» **Exercise requirements**:
- a) From the article on the Tokyo stadium evictions, return the passage from "They moved to" to "to the media.", copied word for word.
- b) In the article on the Tokyo stadium evictions, how much did Kohei say it cost to move?
- c) For each statement, say yes or no according to the article on the Tokyo stadium evictions, and quote the words that decide it: (i) Kohei was the fourth of nine brothers. (ii) Kohei moved into the public housing complex in 1964. (iii) Kohei now lives with his daughter.

» **Text block**:
>>>>

But when he was evicted again in 2013 at age 80 so the government could rebuild the stadium for the 2020 Games, it felt like a bitter twist of fate made worse by what he saw as official indifference.
It also forced him and his wife, Yasuko, out of a tight-knit public housing community in the Kasumigaoka neighbourhood where they had lived for over half a century.
“It was so hard to leave,” said Kohei, now 87. “It was the place I’d lived the longest in my life.”
He had thought it too soon for Japan to host the Games again, and said the announcement that roughly 200 families – many elderly – were being evicted from their housing complex came from nowhere.
“There wasn’t any consideration. If there’d only been one example of, ‘You’re being asked to move, could you please possibly cooperate?'” Kohei said.
“Instead, it was pretty much, ‘We’re having the Olympics, you need to get out.'”
They moved to another public housing complex, but the old community was shattered.
“I would really have liked some understanding of how we felt,” Kohei said. “We got ¥170,000 (RM6,230). What can you do with that? I just had to laugh. It took ¥1 million to move.”
‘Standard payment’
A Tokyo city official said the amount is the standard payment in that situation.
“We’re trained to be very polite, there’s public housing nearby, and officials devised various arrangements,” the official added, declining to be named because he was not authorised to speak to the media.
“But to somebody who’d lived there a long time, officials probably did seem cold.”
Olympic organisers declined to comment, noting that the stadium is the responsibility of the Japan Sport Council (JSC) and the relocation was handled by the Tokyo government in accordance with their laws.
The JSC said the relocation was done in consultation with the Tokyo and national governments.

Deep roots
Kohei, the fourth of nine brothers, was born in Kasumigaoka, not far from what is now the posh Omotesando area in downtown Tokyo. After that house burnt down in World War II, the family moved 20m away, where he ran a tobacco shop attached to the family home.
Ahead of the 1964 Olympics, they were evicted to make way for the stadium and a surrounding park. The site of their home was paved over, the greenery that blanketed the area cut down, and a nearby river buried in concrete.
Kohei washed cars to make ends meet, living with Yasuko and their two children in one tiny room. But in 1965 he moved into the public housing complex and reopened the tobacco shop.
They moved three years after their eviction notice in 2013. It was particularly hard on Yasuko, who Kohei said was “lonely, depressed”, and she died in 2018 at age 84.
Now living with his son in western Tokyo, Kohei visits the old neighbourhood every few months. Across from the gleaming new stadium, and just uphill from the site of his now-destroyed former home, is a small park with a set of Olympic rings where visitors pose and smile for photos.
Despite the impact of the Games on his life, he hopes they succeed and is saddened that the pandemic has subdued the high spirits that would normally surround them.
But visiting the area makes his heart pound.
“I remember that I was born here, I was raised here,” he said. “When I look at the trees along the street that haven’t changed at all, I feel nostalgic but at the same time overflowing with a sad, lonely feeling.”

<<<<

Stored records
>>>>

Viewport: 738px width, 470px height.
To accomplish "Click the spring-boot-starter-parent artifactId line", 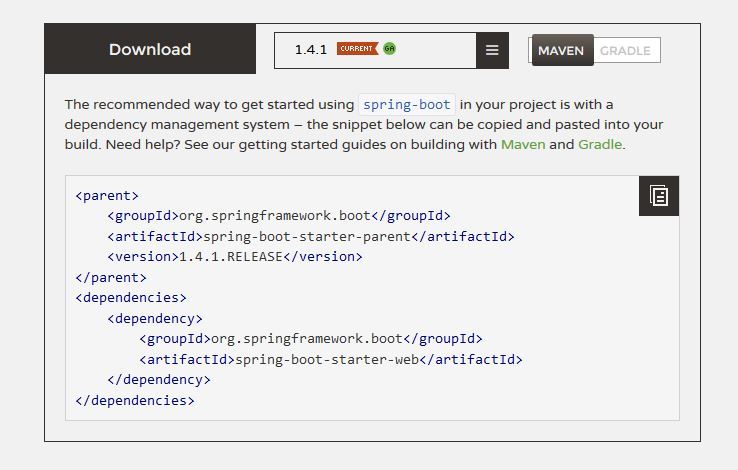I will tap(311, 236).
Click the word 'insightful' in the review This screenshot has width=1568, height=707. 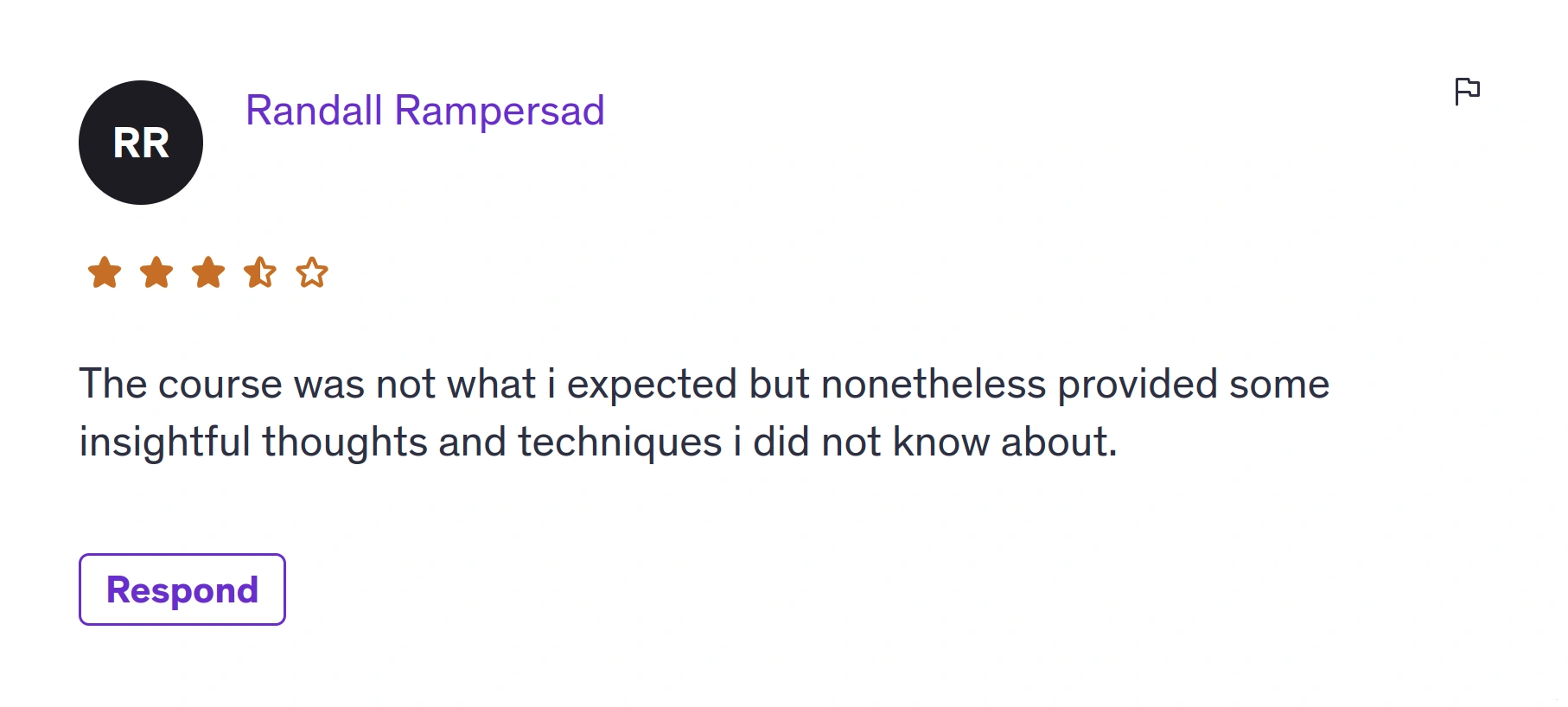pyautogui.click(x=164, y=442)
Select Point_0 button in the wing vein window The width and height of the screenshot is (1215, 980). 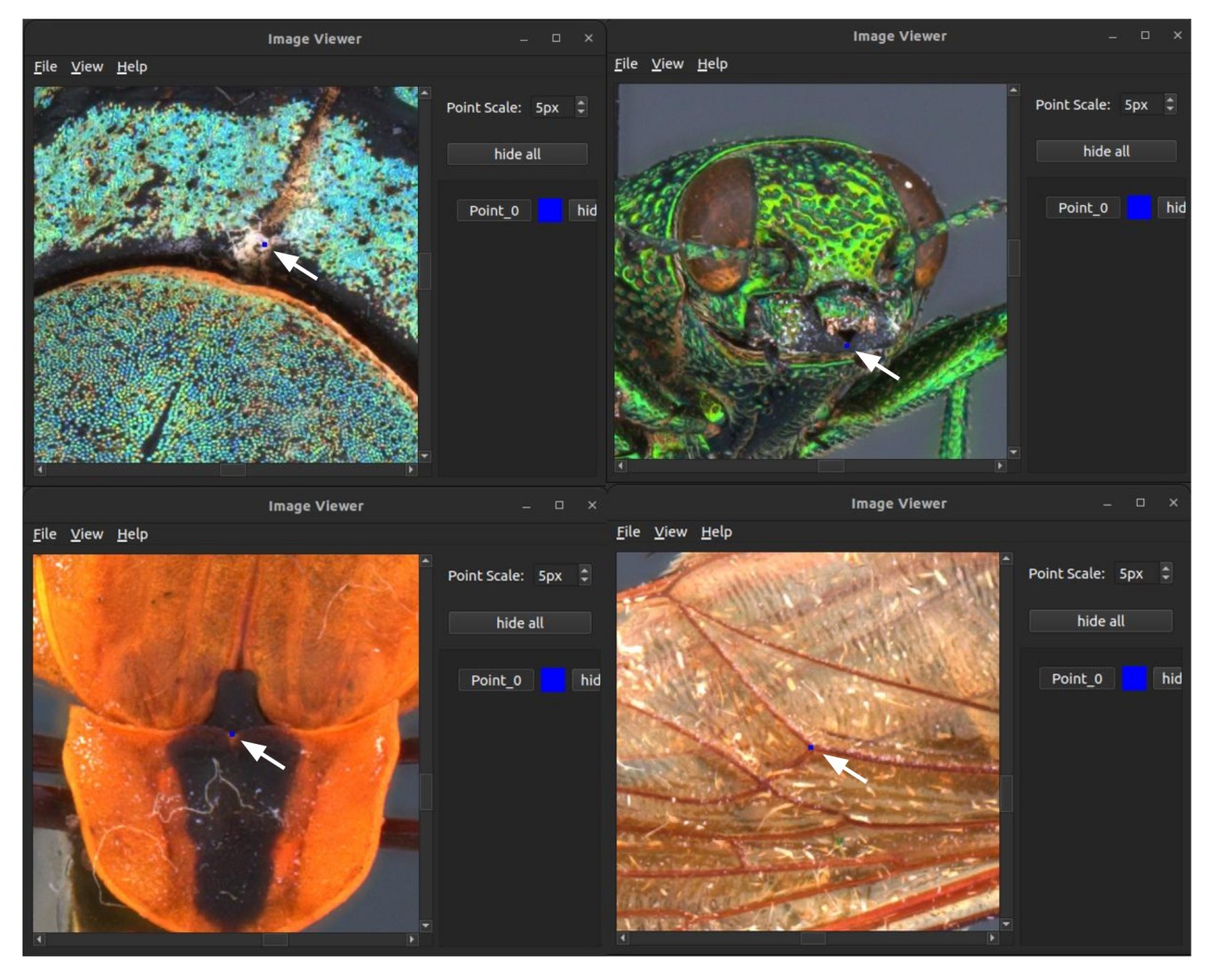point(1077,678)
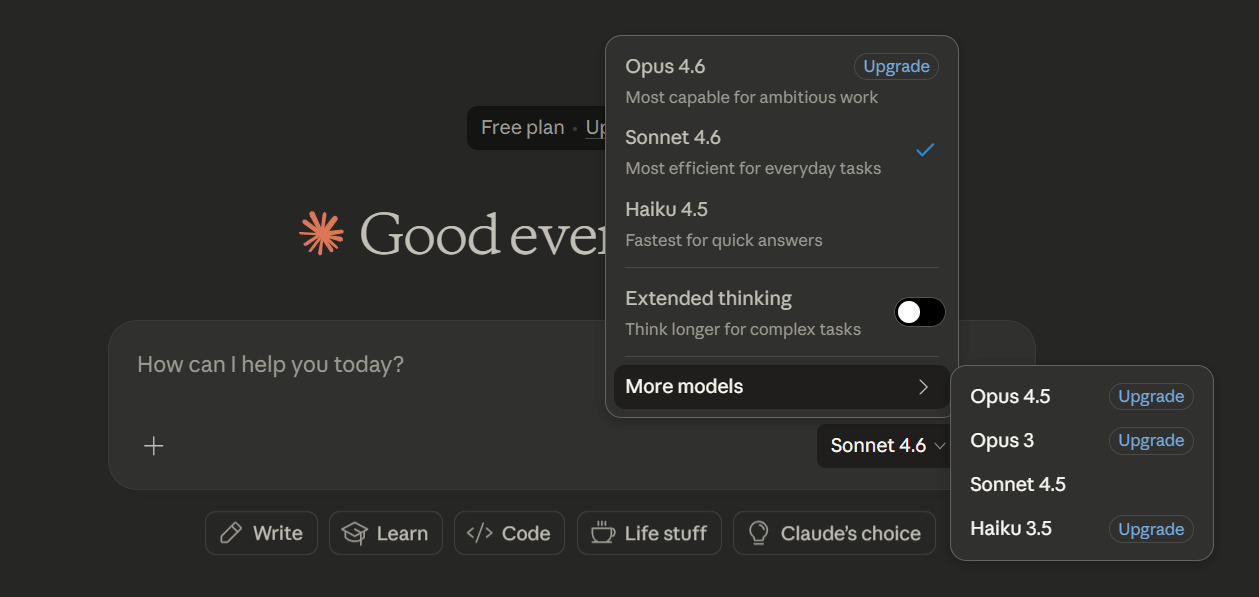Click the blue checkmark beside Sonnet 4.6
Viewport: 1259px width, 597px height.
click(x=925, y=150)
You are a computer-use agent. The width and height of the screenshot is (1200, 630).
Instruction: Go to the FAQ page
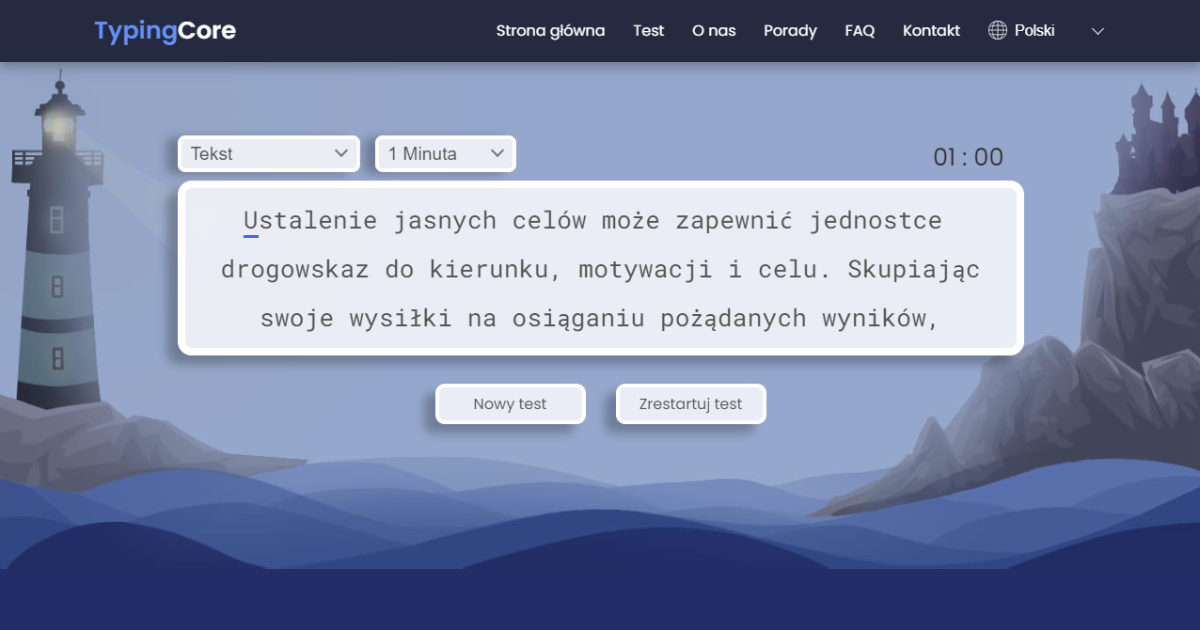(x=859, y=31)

<<<<

» **Your responses**:
- a)
They moved to another public housing complex, but the old community was shattered.
“I would really have liked some understanding of how we felt,” Kohei said. “We got ¥170,000 (RM6,230). What can you do with that? I just had to laugh. It took ¥1 million to move.”
‘Standard payment’
A Tokyo city official said the amount is the standard payment in that situation.
“We’re trained to be very polite, there’s public housing nearby, and officials devised various arrangements,” the official added, declining to be named because he was not authorised to speak to the media.

- b) ¥1 million

- c)
(i) Yes: "Kohei, the fourth of nine brothers, was born in Kasumigaoka"
(ii) No: "But in 1965 he moved into the public housing complex and reopened the tobacco shop."
(iii) No: "Now living with his son in western Tokyo"